**Stored data:**
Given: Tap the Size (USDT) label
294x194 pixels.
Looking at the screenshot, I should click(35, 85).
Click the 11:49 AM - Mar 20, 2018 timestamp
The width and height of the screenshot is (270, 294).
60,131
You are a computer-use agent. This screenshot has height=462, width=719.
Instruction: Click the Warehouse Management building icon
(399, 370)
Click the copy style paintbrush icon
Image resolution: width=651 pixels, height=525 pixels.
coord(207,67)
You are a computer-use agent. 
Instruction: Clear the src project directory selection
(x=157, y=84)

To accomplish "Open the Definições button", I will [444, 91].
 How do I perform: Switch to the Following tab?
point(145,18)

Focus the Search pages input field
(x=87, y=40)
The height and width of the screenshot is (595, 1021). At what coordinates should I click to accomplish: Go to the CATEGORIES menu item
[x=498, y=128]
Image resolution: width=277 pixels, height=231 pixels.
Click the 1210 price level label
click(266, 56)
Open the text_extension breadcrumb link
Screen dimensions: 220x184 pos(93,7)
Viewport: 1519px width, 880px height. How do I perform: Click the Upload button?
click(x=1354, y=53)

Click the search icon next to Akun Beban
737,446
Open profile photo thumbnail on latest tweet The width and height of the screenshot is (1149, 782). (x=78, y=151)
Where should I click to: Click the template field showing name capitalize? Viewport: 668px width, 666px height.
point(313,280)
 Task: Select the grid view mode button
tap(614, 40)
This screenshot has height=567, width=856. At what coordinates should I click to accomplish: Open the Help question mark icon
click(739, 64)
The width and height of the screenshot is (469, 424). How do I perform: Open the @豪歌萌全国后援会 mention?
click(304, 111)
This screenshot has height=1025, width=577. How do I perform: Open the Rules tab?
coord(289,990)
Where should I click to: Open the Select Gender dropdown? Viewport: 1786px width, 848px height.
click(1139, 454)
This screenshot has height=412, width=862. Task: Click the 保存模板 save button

**AIM OF THE TASK:** In your response, give all the records again with nothing altered.

**TASK ANSWER:**
Given: Tap the Size (USDT) label
294x194 pixels.
Looking at the screenshot, I should click(35, 85).
Click the 11:49 AM - Mar 20, 2018 timestamp
The width and height of the screenshot is (270, 294).
60,131
You are a computer-use agent. This screenshot has height=462, width=719.
Instruction: Click the Warehouse Management building icon
(399, 370)
Click the copy style paintbrush icon
Image resolution: width=651 pixels, height=525 pixels.
coord(207,67)
You are a computer-use agent. 
Instruction: Clear the src project directory selection
(x=157, y=84)

To accomplish "Open the Definições button", I will [444, 91].
 How do I perform: Switch to the Following tab?
point(145,18)

Focus the Search pages input field
(x=87, y=40)
The height and width of the screenshot is (595, 1021). At what coordinates should I click to accomplish: Go to the CATEGORIES menu item
[x=498, y=128]
Image resolution: width=277 pixels, height=231 pixels.
Click the 1210 price level label
click(266, 56)
Open the text_extension breadcrumb link
Screen dimensions: 220x184 pos(93,7)
Viewport: 1519px width, 880px height. How do I perform: Click the Upload button?
click(x=1354, y=53)

Click the search icon next to Akun Beban
737,446
Open profile photo thumbnail on latest tweet The width and height of the screenshot is (1149, 782). (x=78, y=151)
Where should I click to: Click the template field showing name capitalize? Viewport: 668px width, 666px height.
point(313,280)
 Task: Select the grid view mode button
tap(614, 40)
This screenshot has height=567, width=856. At what coordinates should I click to accomplish: Open the Help question mark icon
click(739, 64)
The width and height of the screenshot is (469, 424). How do I perform: Open the @豪歌萌全国后援会 mention?
click(304, 111)
This screenshot has height=1025, width=577. How do I perform: Open the Rules tab?
coord(289,990)
Where should I click to: Open the Select Gender dropdown? Viewport: 1786px width, 848px height.
click(1139, 454)
This screenshot has height=412, width=862. Task: Click the 保存模板 save button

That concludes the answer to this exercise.